(SOURCE INFORMATION)
# # #
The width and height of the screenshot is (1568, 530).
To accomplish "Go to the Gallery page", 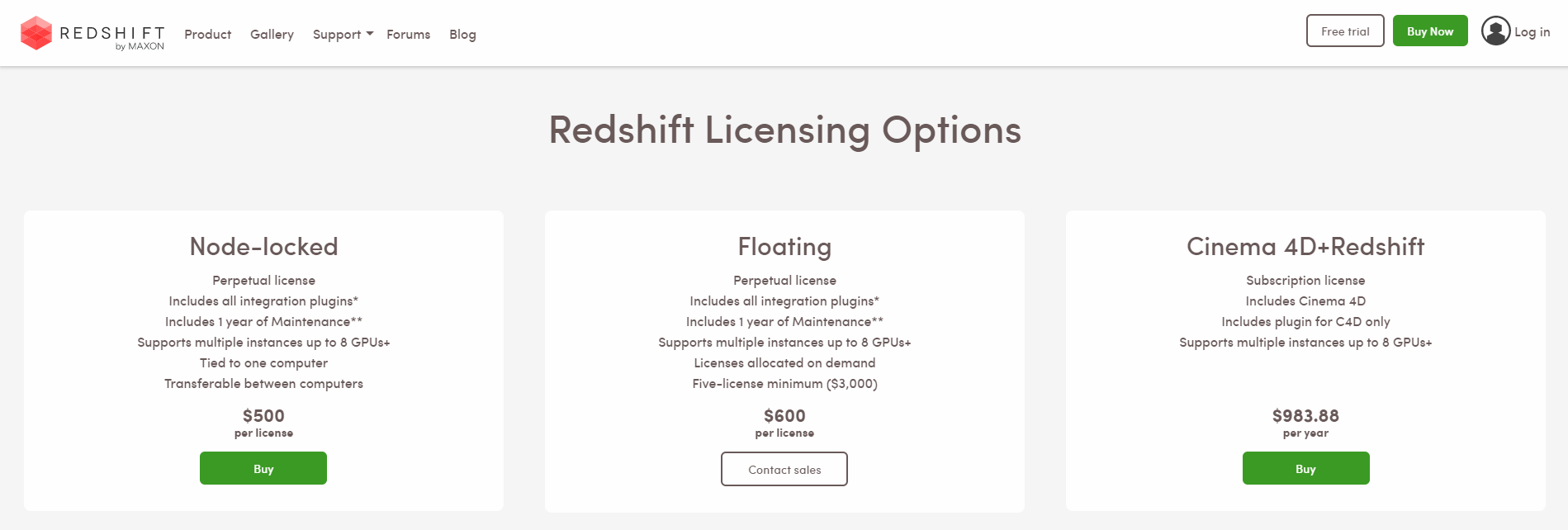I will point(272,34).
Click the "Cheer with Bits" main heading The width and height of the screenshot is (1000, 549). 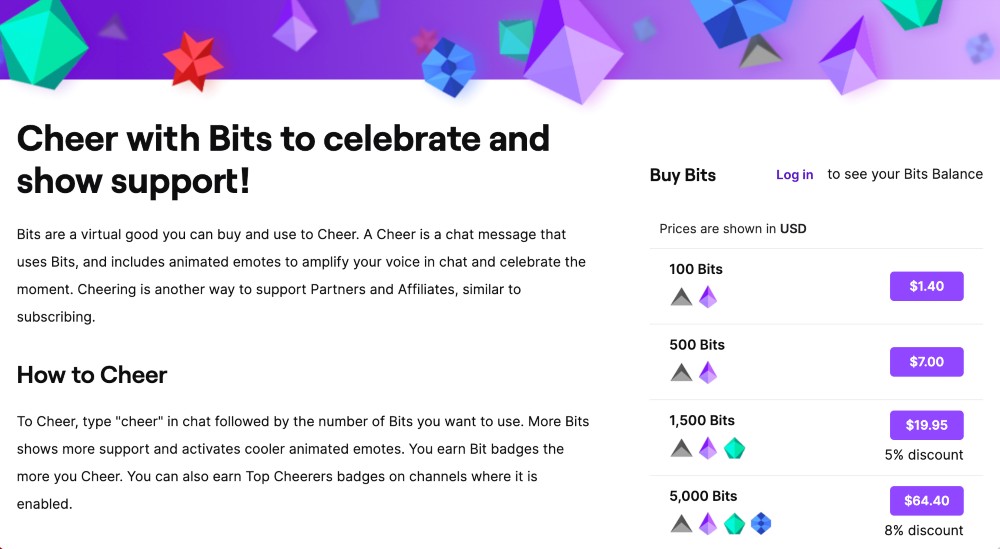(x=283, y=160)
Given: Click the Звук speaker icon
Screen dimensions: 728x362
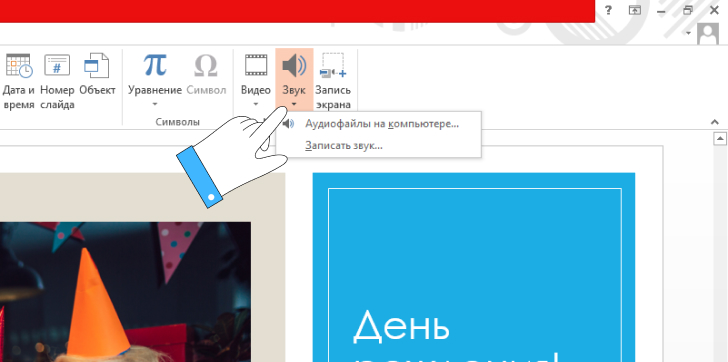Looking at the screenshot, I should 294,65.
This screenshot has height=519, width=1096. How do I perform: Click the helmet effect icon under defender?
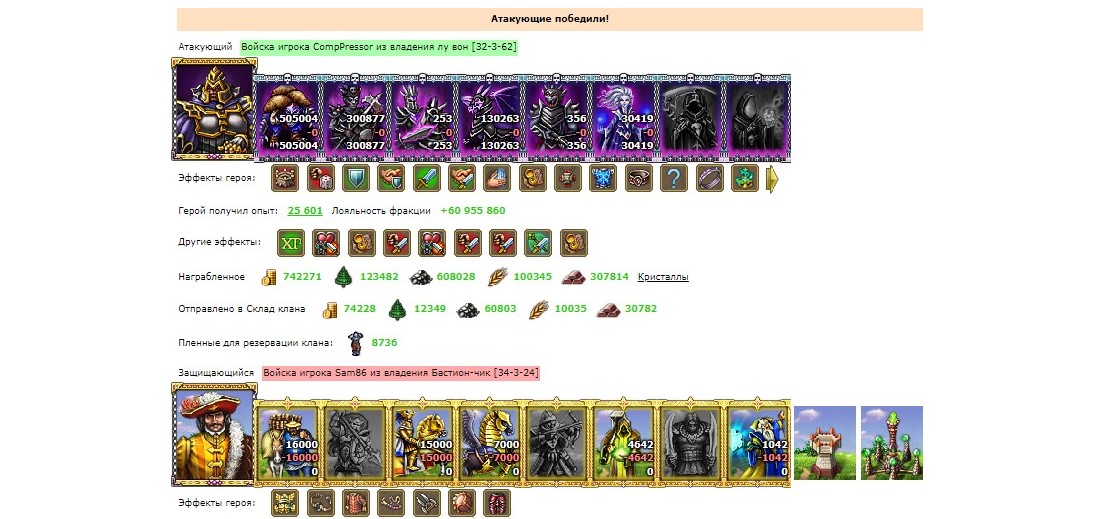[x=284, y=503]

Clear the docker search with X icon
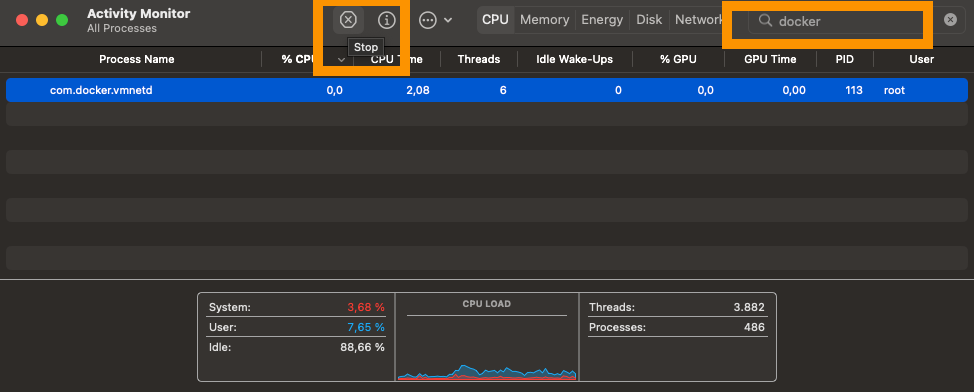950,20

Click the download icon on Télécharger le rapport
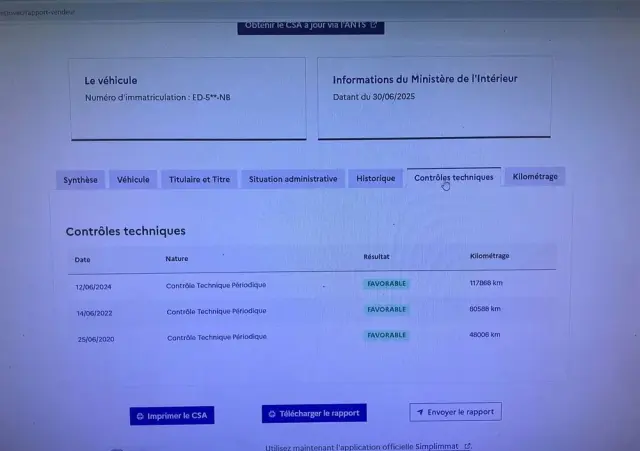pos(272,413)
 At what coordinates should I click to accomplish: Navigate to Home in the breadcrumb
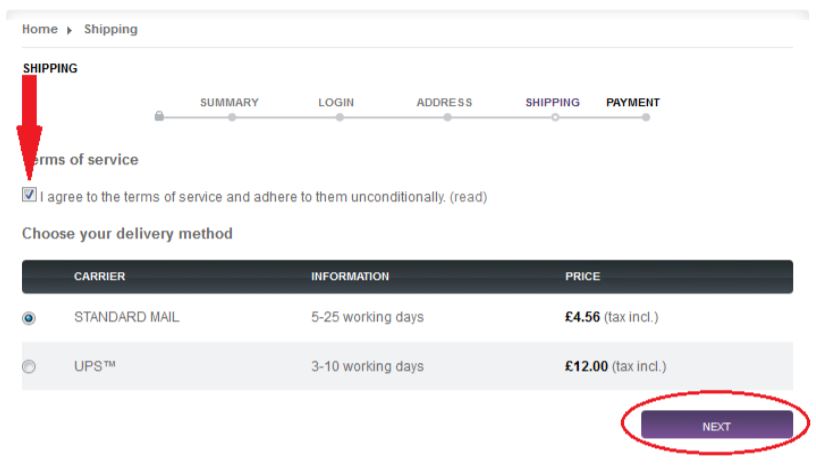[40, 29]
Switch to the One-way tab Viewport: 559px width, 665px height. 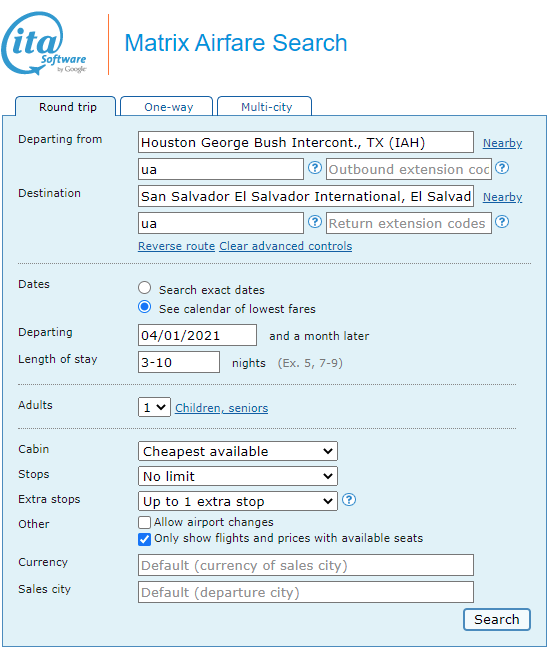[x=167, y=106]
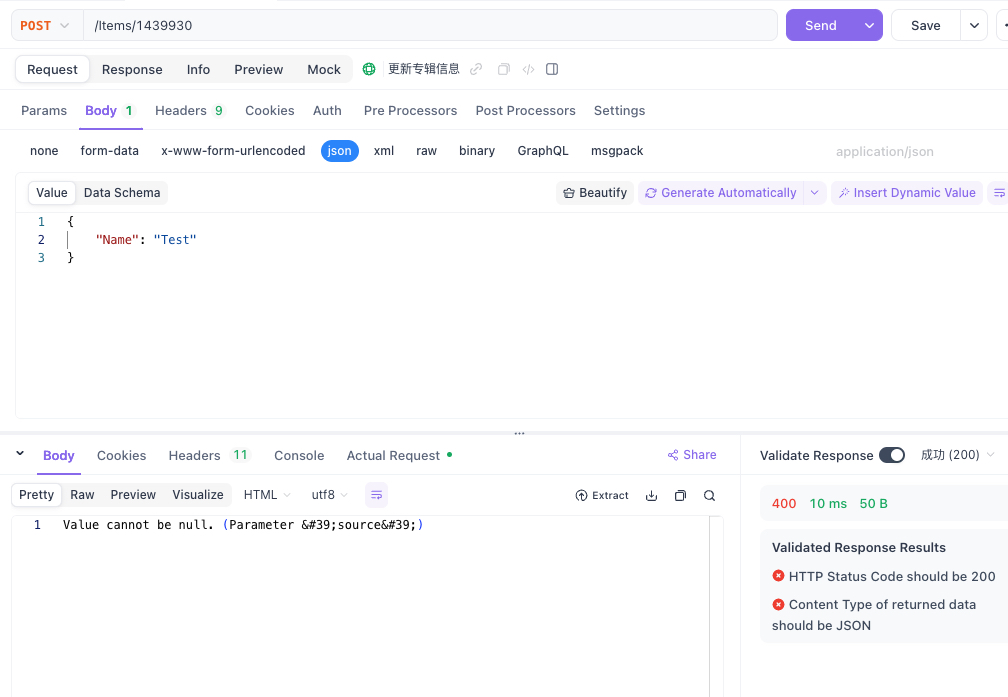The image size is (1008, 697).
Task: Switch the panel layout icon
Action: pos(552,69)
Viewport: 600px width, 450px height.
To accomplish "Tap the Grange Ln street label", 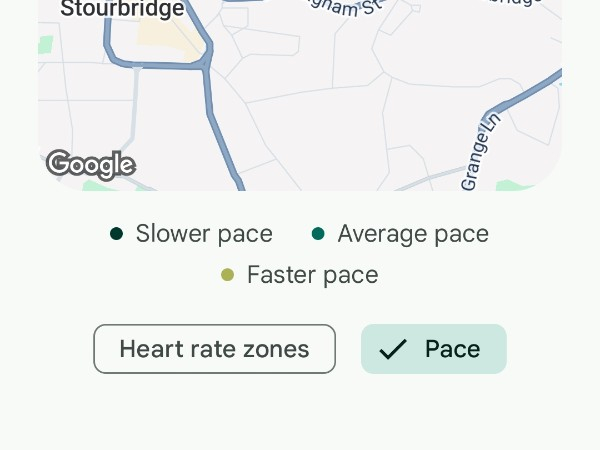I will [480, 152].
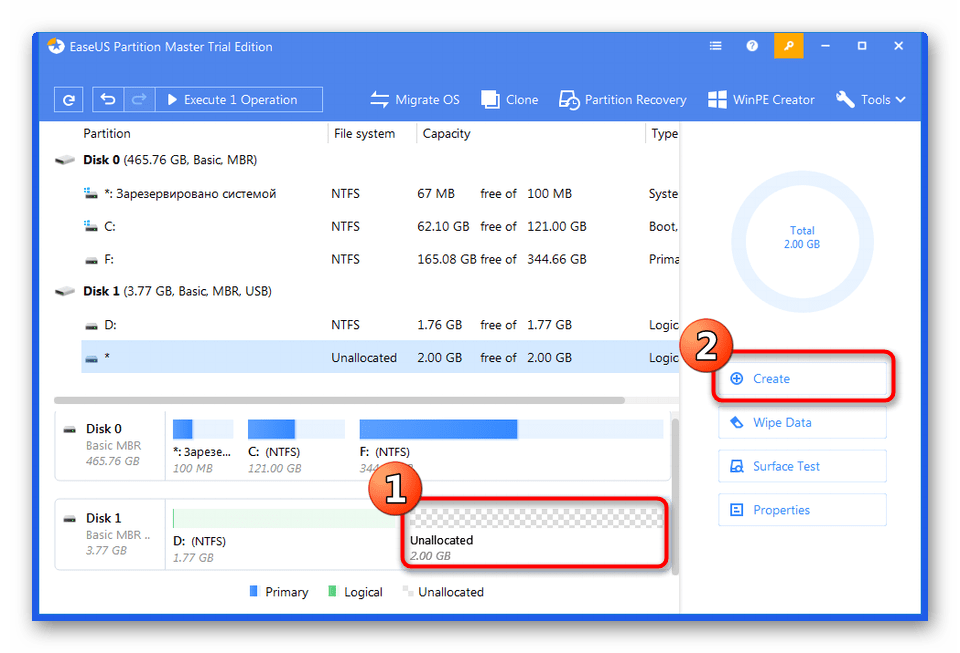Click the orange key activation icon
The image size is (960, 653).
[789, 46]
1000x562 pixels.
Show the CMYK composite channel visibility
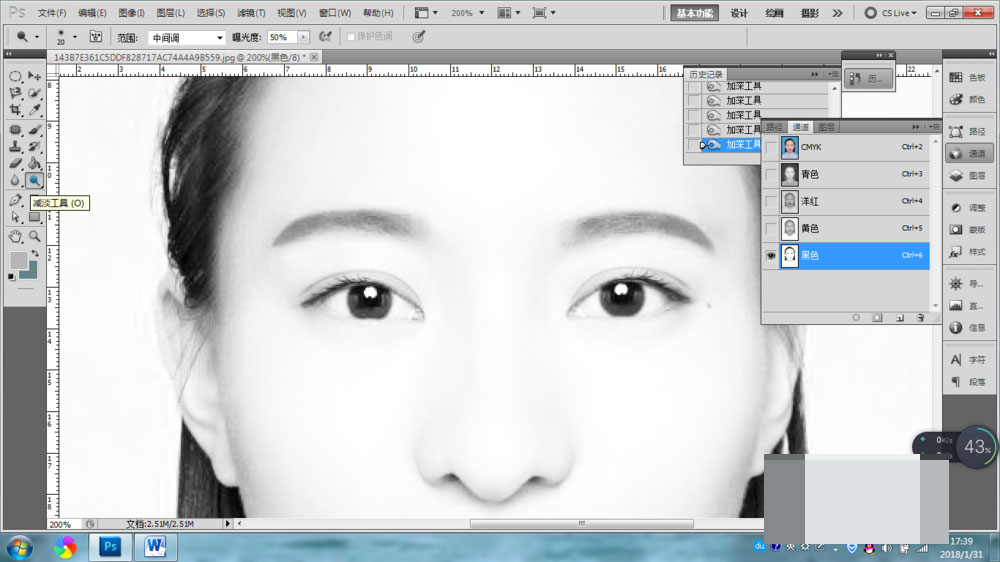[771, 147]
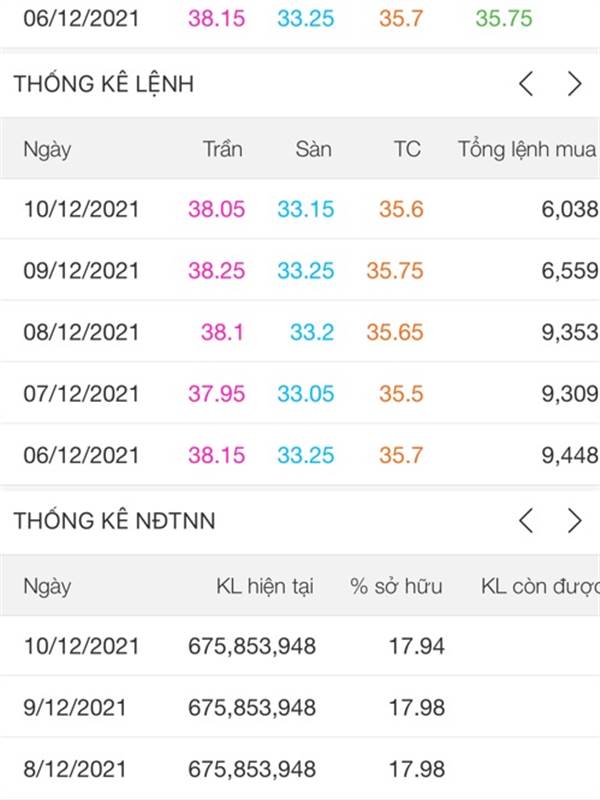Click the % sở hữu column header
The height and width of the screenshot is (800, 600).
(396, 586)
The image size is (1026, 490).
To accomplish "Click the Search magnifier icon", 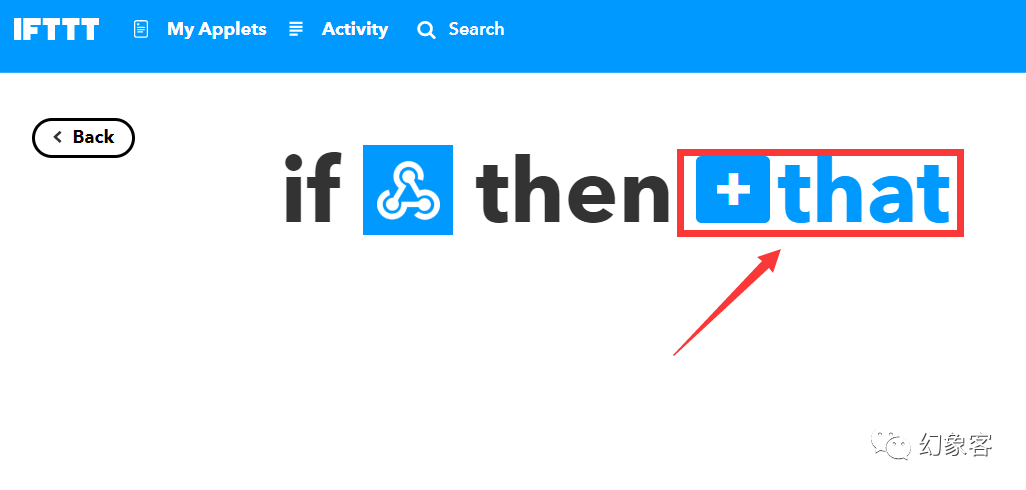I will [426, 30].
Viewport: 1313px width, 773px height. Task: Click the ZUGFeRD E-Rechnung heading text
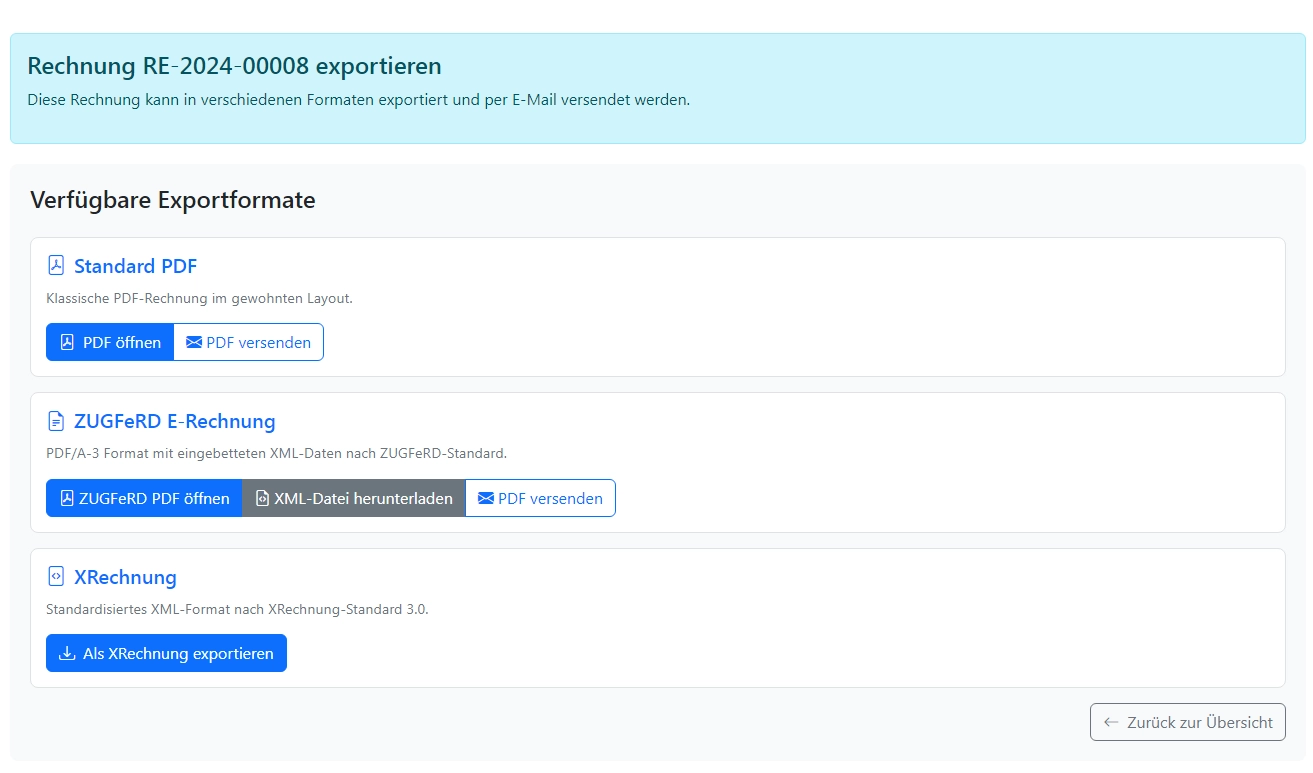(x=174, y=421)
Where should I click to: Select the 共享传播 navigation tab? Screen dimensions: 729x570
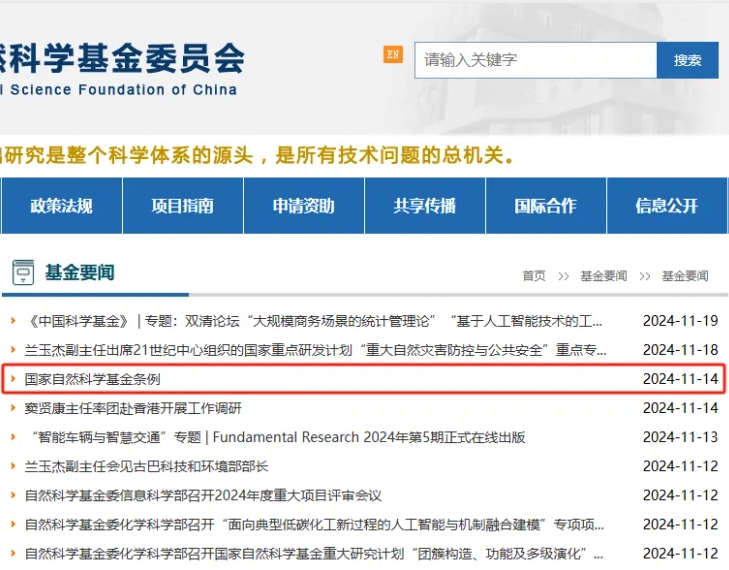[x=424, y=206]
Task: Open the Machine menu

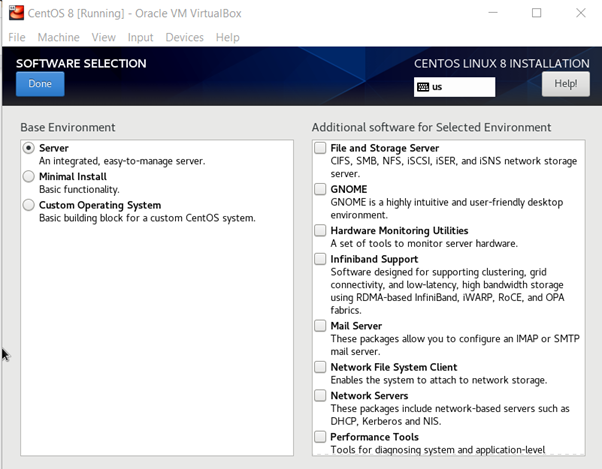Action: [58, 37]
# # #
(YOUR ASSIGNMENT) Pictures are to be left out; the answer must otherwise be exactly the lines from the one with "Where should I" through the final line of the entries above, both included.

(ANSWER TO THIS TASK)
Where should I click to: Select the 共享传播 navigation tab? Screen dimensions: 729x570
[x=424, y=206]
Task: Open the Machine menu

Action: [58, 37]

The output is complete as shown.